Assessment of the probabilities for evolutionary structural changes in protein folds

Juris Viksna *,1 and David Gilbert 2

1Institute of Mathematics and Computer Science, University of Latvia, Rainis boulevard 29, Riga LV-1459, Latvia and
2Bioinformatics Research Centre, Glasgow University, A416 Davidson Building, Glasgow G12 8QQ, UK.

*To whom correspondence should be addressed. Dr. Juris Viksna, E-mail: juris.viksna{at}mii.lu.lv


   Abstract

Motivation: The evolution of protein sequences can be described by a stepwise process, where each step involves changes of a few amino acids. In a similar manner the evolution of protein folds can be at least partially described by an analogous process, where each step involves comparatively simple changes affecting few secondary structure elements. A number of such evolution steps, justified by biologically confirmed examples, have previously been proposed by other researchers. However, unlike the situation with sequences, as far as we know there have been no attempts to estimate the comparative probabilities for different kinds of such structural changes.
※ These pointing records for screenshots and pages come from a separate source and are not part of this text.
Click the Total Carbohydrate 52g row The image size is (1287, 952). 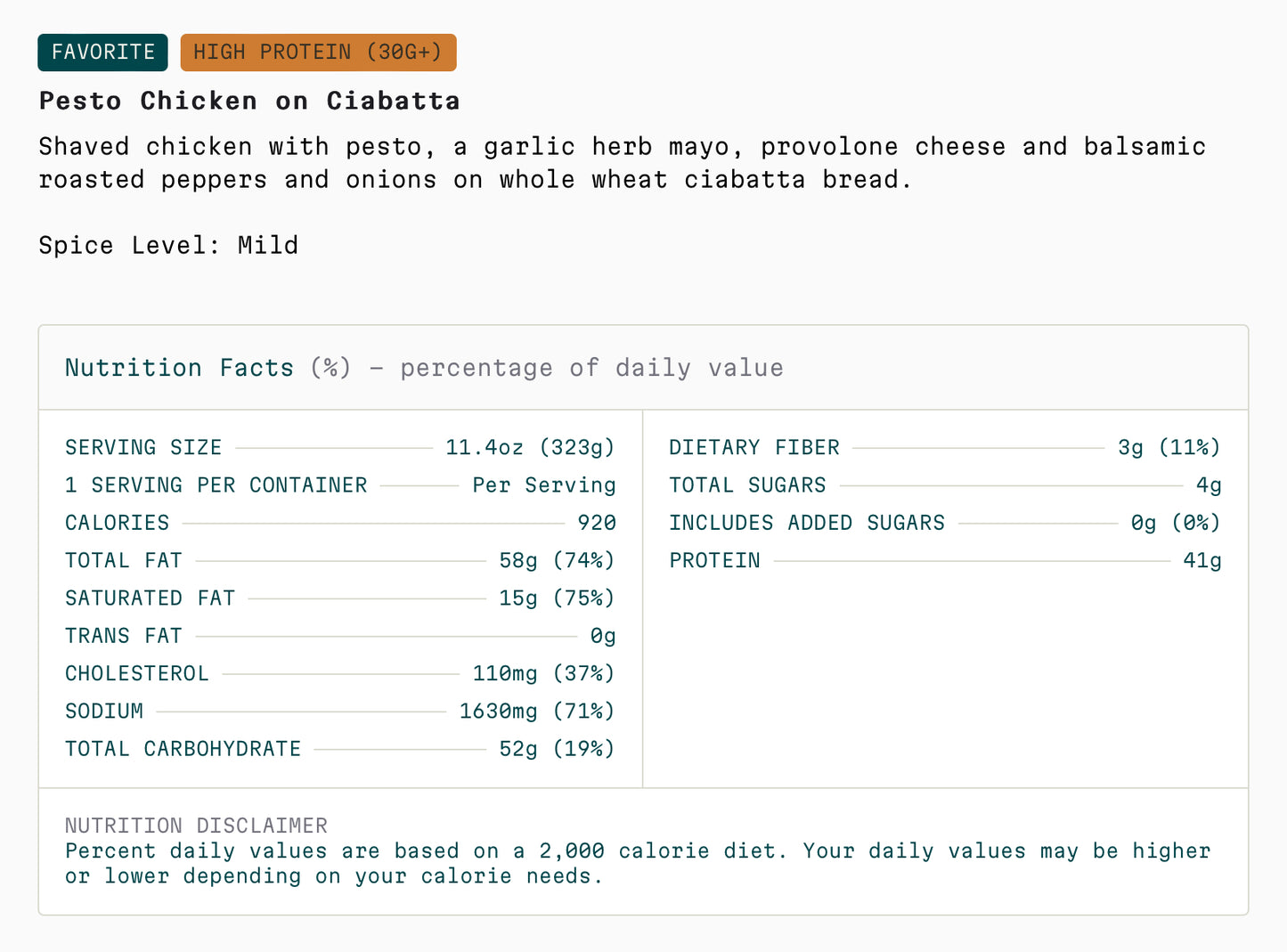pyautogui.click(x=340, y=749)
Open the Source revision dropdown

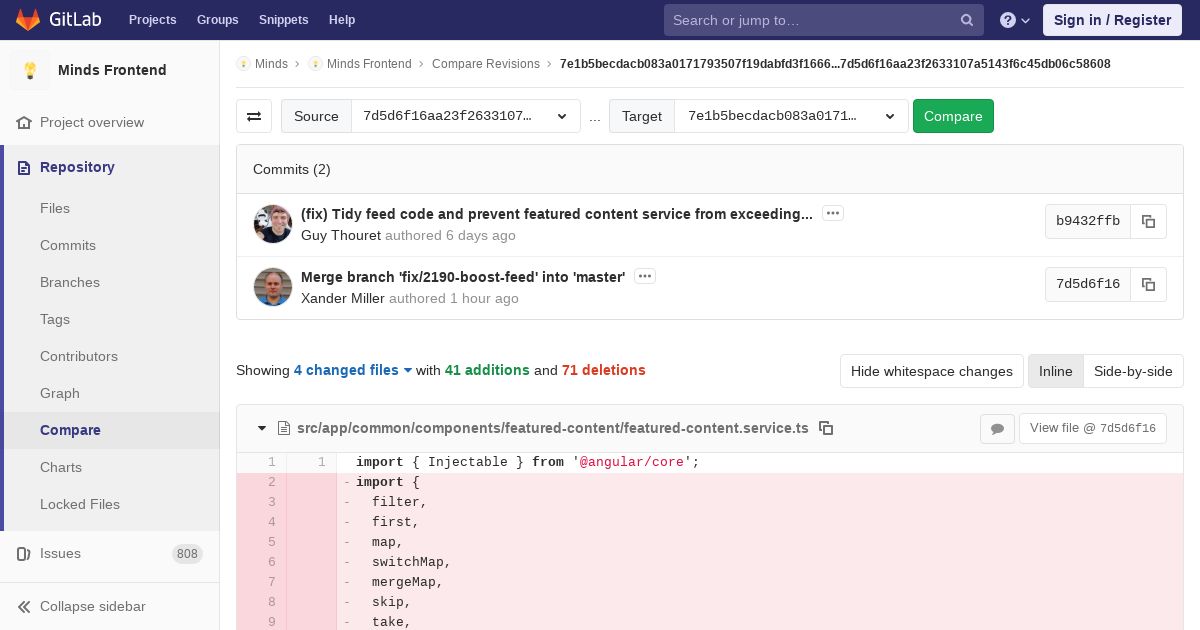coord(465,116)
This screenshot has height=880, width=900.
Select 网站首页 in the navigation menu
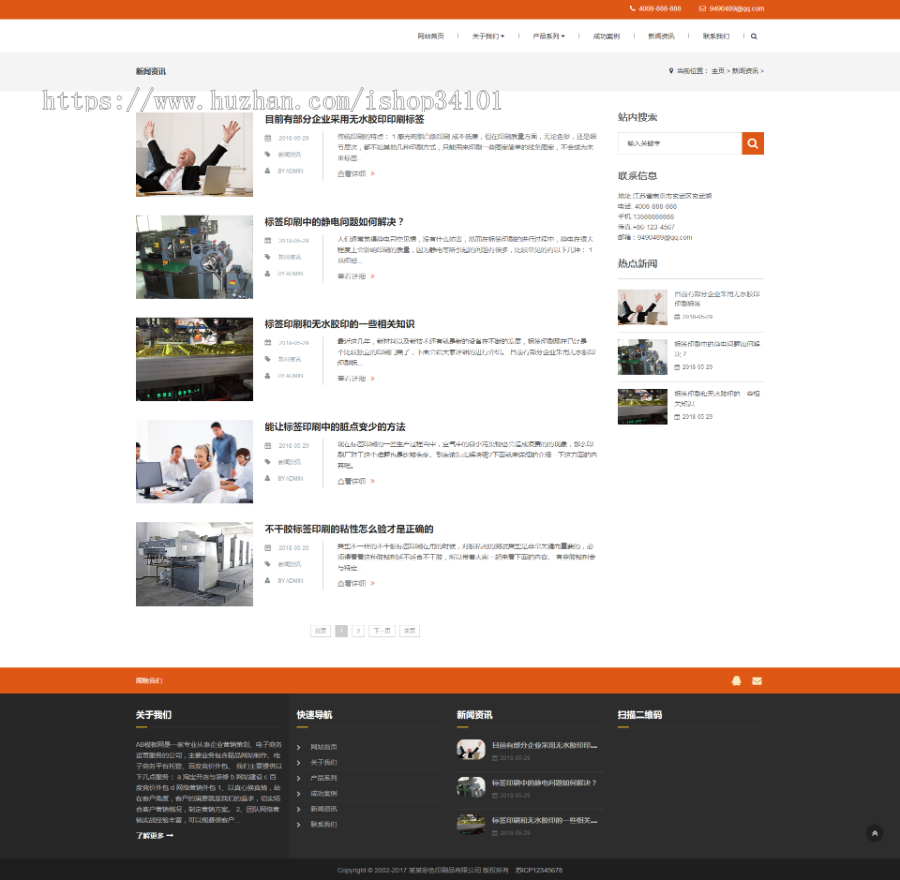(x=430, y=36)
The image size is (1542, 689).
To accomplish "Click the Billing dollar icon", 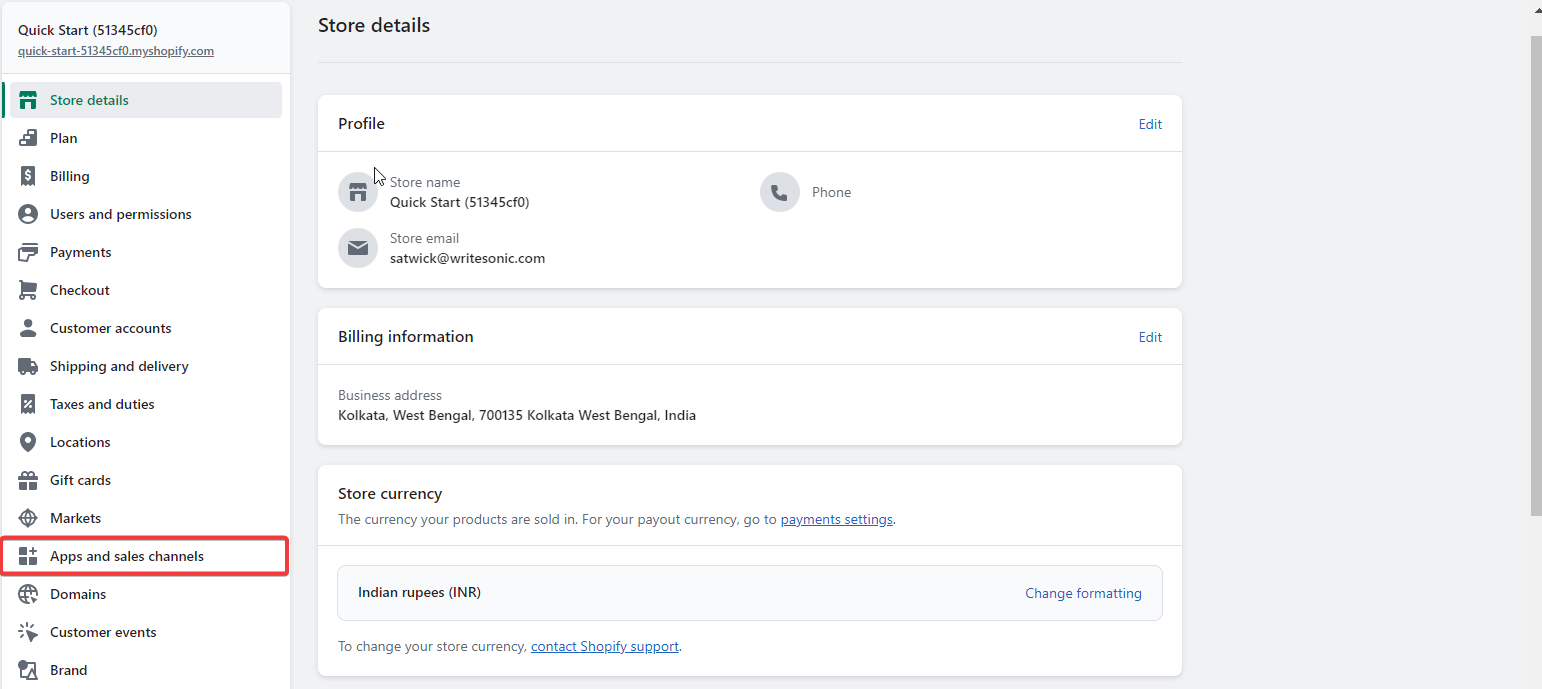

Results: We have tried to assess the comparative probabilities for a number of known structural changes, and to relate the probabilities of such changes with the distance between protein sequences. We have formalised these structural changes using a topological representation of structures (TOPS) and have developed an algorithm for measuring structural distances which involve few evolutionary steps. The probabilities of structural changes then were estimated on the basis of all-against-all comparisons of the sequence and structure of protein domains from the CATH-95 representative set.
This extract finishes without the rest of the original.